A Hungria anunciou nesta terça-feira (8) a expulsão de dez diplomatas russos, aprofundando a mudança de política externa iniciada depois da chegada de Peter Magyar ao governo.
Budapeste acusou os integrantes da missão diplomática de praticarem atividades “incompatíveis” com suas funções nos termos da Convenção de Viena, mas não informou quais atos teriam cometido.
A porta-voz do Ministério das Relações Exteriores da Rússia, Maria Zakharova, prometeu uma reação:
“A resposta ao grupo russófobo em Budapeste será dura e dolorosa.”

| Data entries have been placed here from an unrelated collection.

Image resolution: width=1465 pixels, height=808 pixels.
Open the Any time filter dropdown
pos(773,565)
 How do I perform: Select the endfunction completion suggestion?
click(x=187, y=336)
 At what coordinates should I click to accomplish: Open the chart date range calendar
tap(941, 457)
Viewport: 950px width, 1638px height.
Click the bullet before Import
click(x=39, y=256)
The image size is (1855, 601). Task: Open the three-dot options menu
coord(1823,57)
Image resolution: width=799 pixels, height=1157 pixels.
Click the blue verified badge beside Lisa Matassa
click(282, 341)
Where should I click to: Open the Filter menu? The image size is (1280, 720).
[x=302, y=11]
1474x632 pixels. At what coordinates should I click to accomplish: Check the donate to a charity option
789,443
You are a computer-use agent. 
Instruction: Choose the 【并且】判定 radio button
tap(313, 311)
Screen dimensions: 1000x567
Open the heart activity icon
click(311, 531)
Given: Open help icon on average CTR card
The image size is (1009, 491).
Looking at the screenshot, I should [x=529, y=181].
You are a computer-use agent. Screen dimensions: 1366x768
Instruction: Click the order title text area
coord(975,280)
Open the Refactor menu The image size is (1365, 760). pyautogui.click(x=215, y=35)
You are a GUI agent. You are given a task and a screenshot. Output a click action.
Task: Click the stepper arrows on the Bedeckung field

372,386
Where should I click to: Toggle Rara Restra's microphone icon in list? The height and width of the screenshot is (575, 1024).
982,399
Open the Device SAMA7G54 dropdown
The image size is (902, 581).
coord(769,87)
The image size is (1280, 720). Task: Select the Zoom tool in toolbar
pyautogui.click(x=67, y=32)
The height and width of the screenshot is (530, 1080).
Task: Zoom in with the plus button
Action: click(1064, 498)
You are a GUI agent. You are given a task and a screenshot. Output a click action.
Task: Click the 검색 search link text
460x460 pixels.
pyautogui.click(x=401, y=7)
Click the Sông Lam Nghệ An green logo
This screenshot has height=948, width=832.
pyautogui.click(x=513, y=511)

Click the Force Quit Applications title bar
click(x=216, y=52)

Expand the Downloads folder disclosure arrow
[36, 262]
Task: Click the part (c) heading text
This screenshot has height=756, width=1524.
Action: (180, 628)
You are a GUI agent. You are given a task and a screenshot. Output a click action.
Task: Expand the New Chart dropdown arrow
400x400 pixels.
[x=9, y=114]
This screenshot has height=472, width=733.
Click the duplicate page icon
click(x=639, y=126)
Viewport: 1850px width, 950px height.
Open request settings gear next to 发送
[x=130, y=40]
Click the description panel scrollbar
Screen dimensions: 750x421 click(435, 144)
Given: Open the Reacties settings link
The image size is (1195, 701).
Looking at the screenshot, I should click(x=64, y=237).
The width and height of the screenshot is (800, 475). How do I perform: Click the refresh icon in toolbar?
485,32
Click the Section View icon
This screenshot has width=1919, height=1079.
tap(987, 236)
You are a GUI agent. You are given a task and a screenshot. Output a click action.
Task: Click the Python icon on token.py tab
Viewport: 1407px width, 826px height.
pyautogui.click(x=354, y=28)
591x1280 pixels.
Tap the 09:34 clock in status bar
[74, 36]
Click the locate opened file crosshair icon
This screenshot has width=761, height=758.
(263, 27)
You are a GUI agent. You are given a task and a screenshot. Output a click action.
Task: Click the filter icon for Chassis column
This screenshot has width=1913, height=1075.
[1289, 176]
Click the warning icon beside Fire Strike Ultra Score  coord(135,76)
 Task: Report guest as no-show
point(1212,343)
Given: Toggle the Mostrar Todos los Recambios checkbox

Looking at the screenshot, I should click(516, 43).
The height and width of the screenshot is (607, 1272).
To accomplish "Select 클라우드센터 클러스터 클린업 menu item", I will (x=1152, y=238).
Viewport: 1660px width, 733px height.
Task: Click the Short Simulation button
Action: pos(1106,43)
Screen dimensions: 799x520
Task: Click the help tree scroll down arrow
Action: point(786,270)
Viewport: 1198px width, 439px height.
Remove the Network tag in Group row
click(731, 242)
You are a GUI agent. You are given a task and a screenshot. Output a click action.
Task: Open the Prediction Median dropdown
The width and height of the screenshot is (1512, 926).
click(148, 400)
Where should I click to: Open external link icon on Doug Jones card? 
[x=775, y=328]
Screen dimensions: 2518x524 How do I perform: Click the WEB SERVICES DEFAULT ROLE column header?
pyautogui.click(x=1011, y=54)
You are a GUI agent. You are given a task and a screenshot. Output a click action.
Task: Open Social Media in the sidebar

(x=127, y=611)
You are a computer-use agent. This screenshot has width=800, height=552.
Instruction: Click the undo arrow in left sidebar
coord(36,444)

O governo húngaro declarou que pretende manter relações diplomáticas com Moscou, mas justificou as expulsões em nome da “segurança e soberania” do país.
A decisão ocorre poucos meses depois da posse de Peter Magyar. Sob sua direção, a Hungria passou a classificar a Rússia como uma “ameaça à Hungria, à Europa e à ordem mundial”.
A orientação rompe com a política adotada por Viktor Orbán.
O governo anterior recusava o envio de armamentos à Ucrânia, contestava parte das sanções europeias e defendia a continuidade das importações de petróleo, gás e combustível nuclear russos.
Orbán também argumentava que a ruptura com a energia russa relativamente barata prejudicaria a indústria europeia.
Peter Magyar passou a apoiar novas sanções contra Moscou e retirou as objeções húngaras ao pacote de €90 bilhões destinado pela União Europeia ao governo ucraniano.
A Hungria deixou, assim, de ocupar a posição divergente que manteve durante anos dentro do bloco.
A expulsão de dez diplomatas mostra que a mudança não se limita à retórica. O novo governo está alinhando o país à política das principais potências europeias, que ampliam o rearmamento, financiam Kiev e aumentam a pressão política e econômica sobre a Rússia.